Not sure I can post here.
My Dd is 4. She should have been a twin.
I have buried this deep down inside of me and never dealt with it.
In a nut shell, I had early scans and it showed 2 egg sacs. Both grew, both developed heart beats. One was smaller then the other. At 10 weeks both were growing well. At 11 weeks I had a fight with my then husband, and he shoved me. So hard I fell, skidded across the floor and hit the wall.
My abdomen over the next few hours throbbed and hurt. I went to a&he who did an internal examination and said the cervix was well closed etc and to keep an eye on the pain. Sent me home.
At 12 week scan only one had a heart beat. Midwife was surprised.
I told my friends and family that it simply had t developed but it was bigger then it had been at the 10 week scan. No one can say for sure why it stopped growing. I'm convinced it's cos of the violence.

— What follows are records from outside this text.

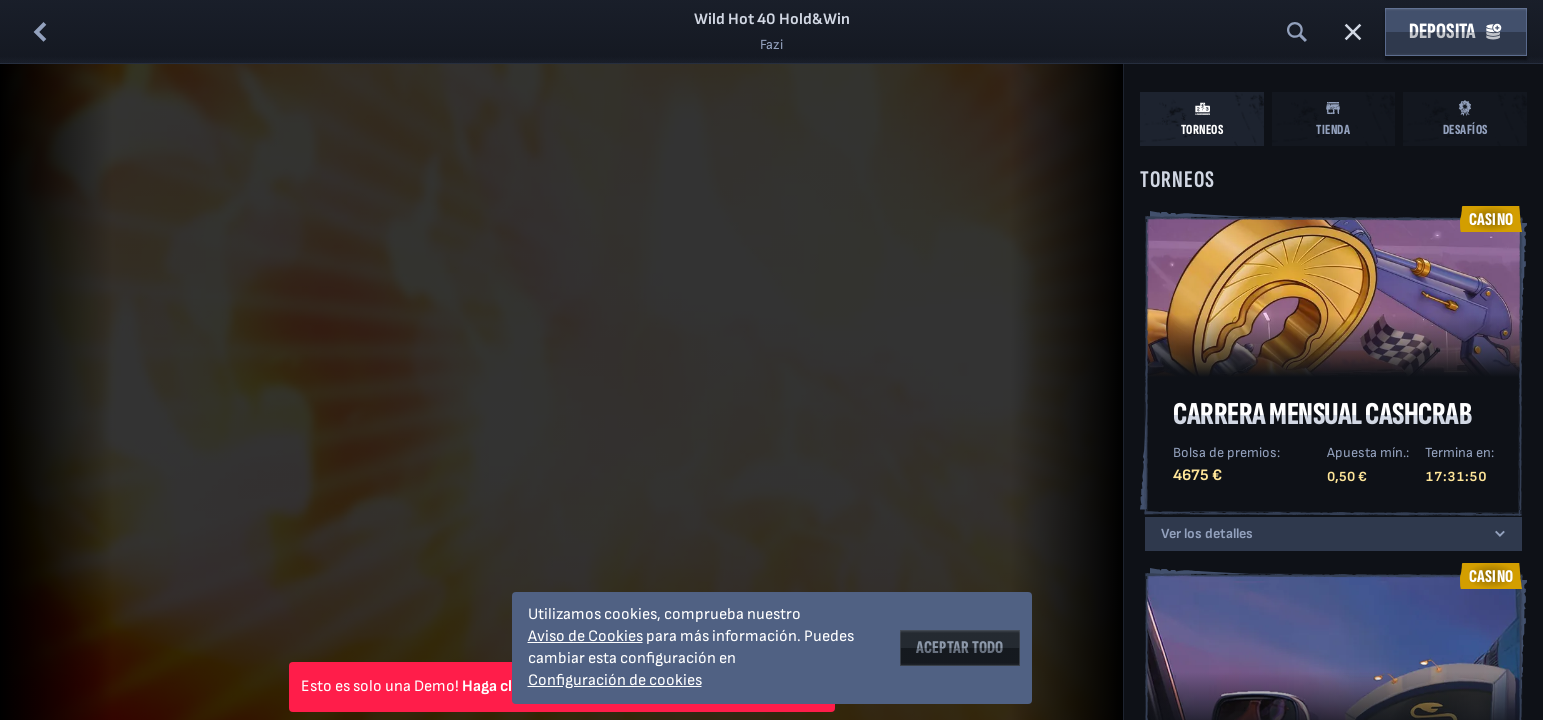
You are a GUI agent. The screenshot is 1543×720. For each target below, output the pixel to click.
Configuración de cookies (615, 681)
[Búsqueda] (1297, 32)
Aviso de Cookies (585, 636)
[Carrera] (1353, 32)
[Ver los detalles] (1500, 534)
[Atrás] (40, 32)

I buried this deep inside myself and never dealt with it.
STBXH (yes I stayed with him, turns out it was a VERY abusive controlling marriage and I couldn't see it) fobbed me off about it and poo-poo'ed the whole thing so I never dealt with it.
Now we're separated and I'm doing school run and I'm my Dd's class are 2 sets of twins. I'm suddenly struggling to cope with this. It's like someone ripped open the buried memory and is shoving it in my face saying 'deal with me!'
And I don't know how.
Hope I'm not in the wrong place here. I feel very alone. Did I lose a child?
I didn't miscarry, I didn't still birth.
But 'it' had a pulse. And then it didn't anymore. And that feels like death.